If you have other debt, like balances on other cards, that you want to consolidate onto your new card, then you should be on the lookout for 0% balance transfer offers. These will often allow you to get by interest-free for 6-12 months, but be careful about the new ongoing rate that will kick in after the intro period. Unless you plan on paying off all the debt within the intro period (Be honest!), you need to do some math and figure out what your effective interest rate will be over a longer time period. Also keep in mind that many of these cards charge 3% or more of the balance as an upfront fee, so make sure you’re really going to save money doing this.
If you won’t be transferring any balances, then you should only care about the purchase APR that will be applied toward your spending. Similar to balance transfers, many cards offer introductory periods of 6-12 months with no interest on purchases. Also similar to balance transfers, these cards can screw you after the intro period if you’re not careful about the new rate. So again, do a little math and determine what the effective interest rate will be over a couple of years, rather than just looking at the intro period.
trans·ac’tor– A credit card customer who pays off his/her bill every month and uses the card primarily for transaction convenience.
As a transactor, your main focus should be keeping fees low and keeping rewards high. It’s not quite as important to find a $0 annual fee, because you may be able to get juicier rewards that will make up for it, but make sure you take these fees into account when figuring out what your total reward bounty is going to be. And when deciding which rewards card is right for you, there are three main features you should be aware of.
First is the intro bonus. Much like low interest credit cards offer introductory APRs, rewards cards often offer upfront mile or points bonuses. A lot of times these bonuses alone will more than make up for any annual fees, and could even score you a free flight (Check out this crazy 75,000 AAdvantage mile deal from Citibank!). Just make sure that you aren’t getting a below-average reward rate in exchange.
The second main feature is the base rewards rate. One percent, or 1-point-per-dollar spent, is the industry standard, but the best cards in this category actually pay a no-BS 2% flat on everything. Be aware that some cards require you to meet a spending minimum before you hit the full base rate, however, so they’ll say things like, “Earn 0.25% on the first $3,000 per year and then 1% after”. In this case, your base rate is actually lower than 1%, depending on how much you spend each year.

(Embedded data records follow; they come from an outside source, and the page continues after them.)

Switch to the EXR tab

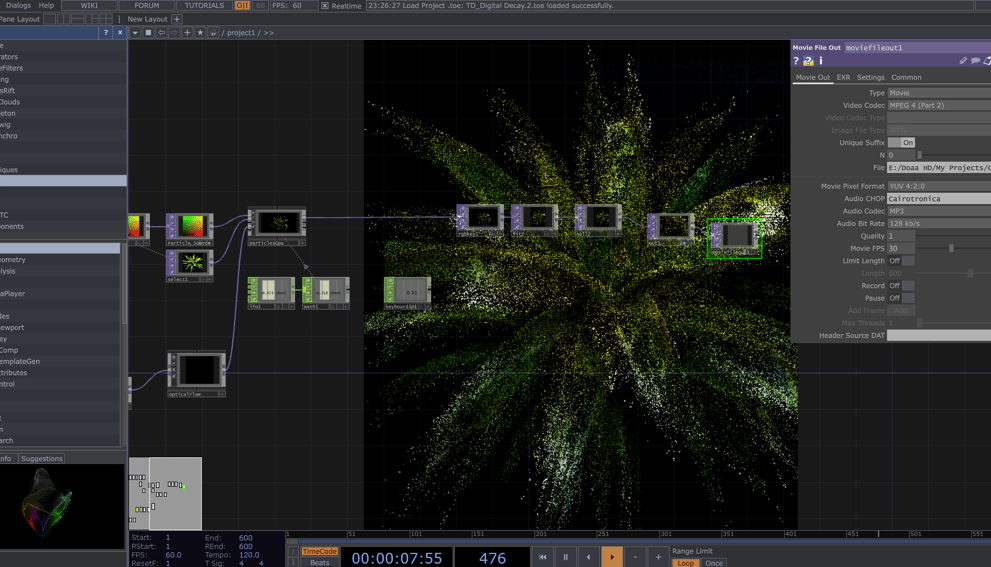coord(843,77)
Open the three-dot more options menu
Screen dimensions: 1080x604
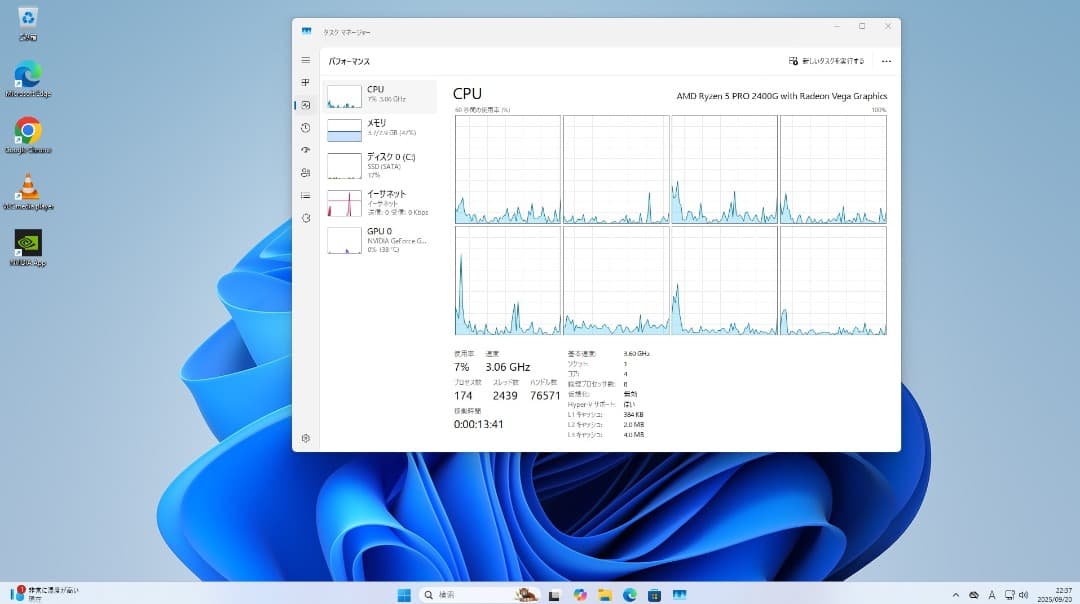pyautogui.click(x=886, y=60)
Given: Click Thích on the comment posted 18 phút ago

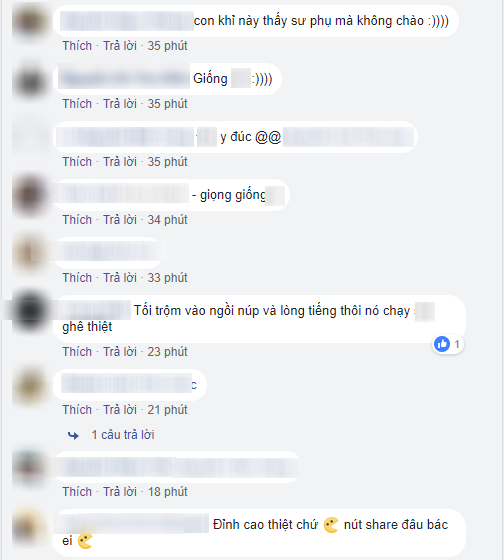Looking at the screenshot, I should pyautogui.click(x=77, y=492).
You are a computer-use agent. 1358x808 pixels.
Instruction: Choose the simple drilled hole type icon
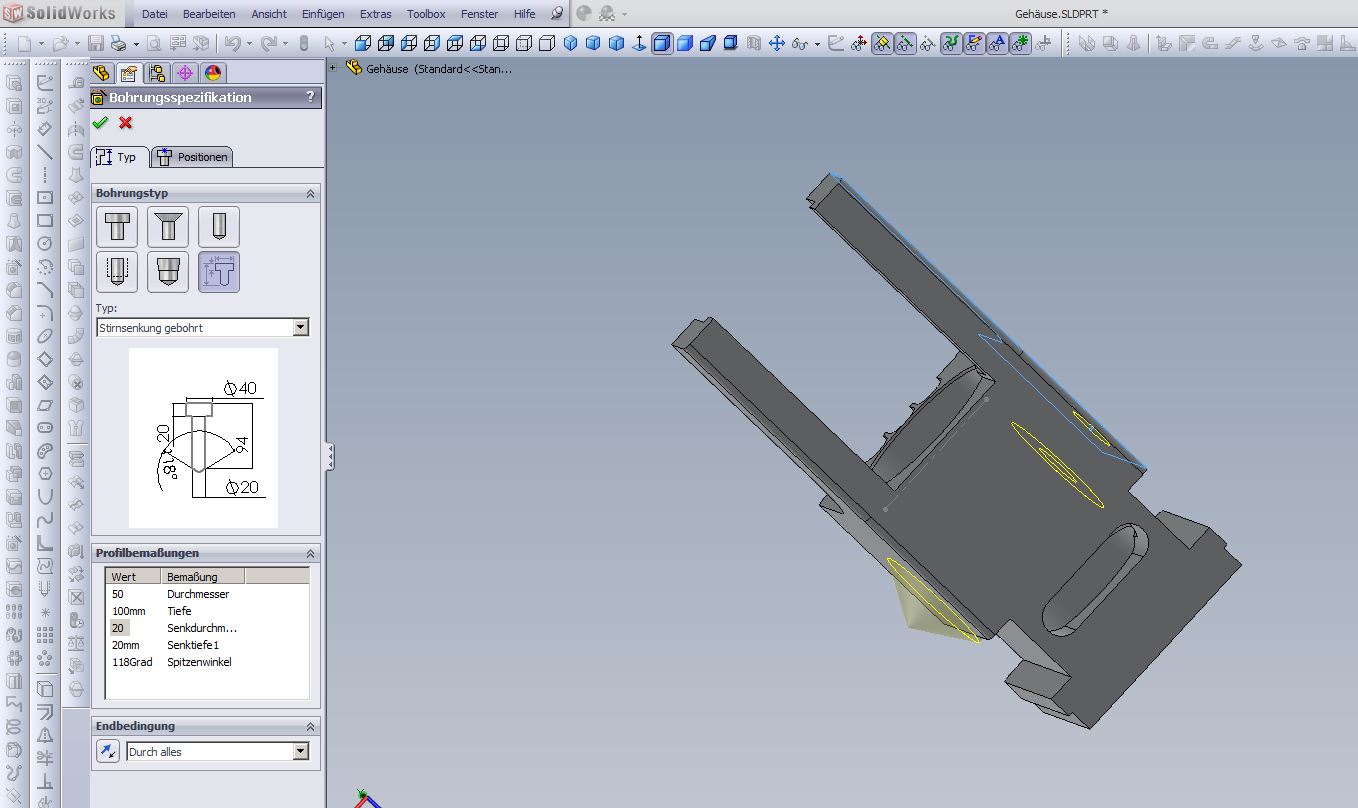219,227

And finally, the real kicker is the bonus rewards on categories like gas, dining, travel, groceries and drugstores. There is a huge number of potential bonus categories, and these cards often pay up to 5% in these categories. So align your chosen card with your own spending habits (i.e. don’t try to find the best gas card if you don’t own a car.) Just watch out for trapdoors - these bonuses are often capped, and they generally don’t reward warehouse store purchases like Costco and Sam’s Club.
Happy Hunting!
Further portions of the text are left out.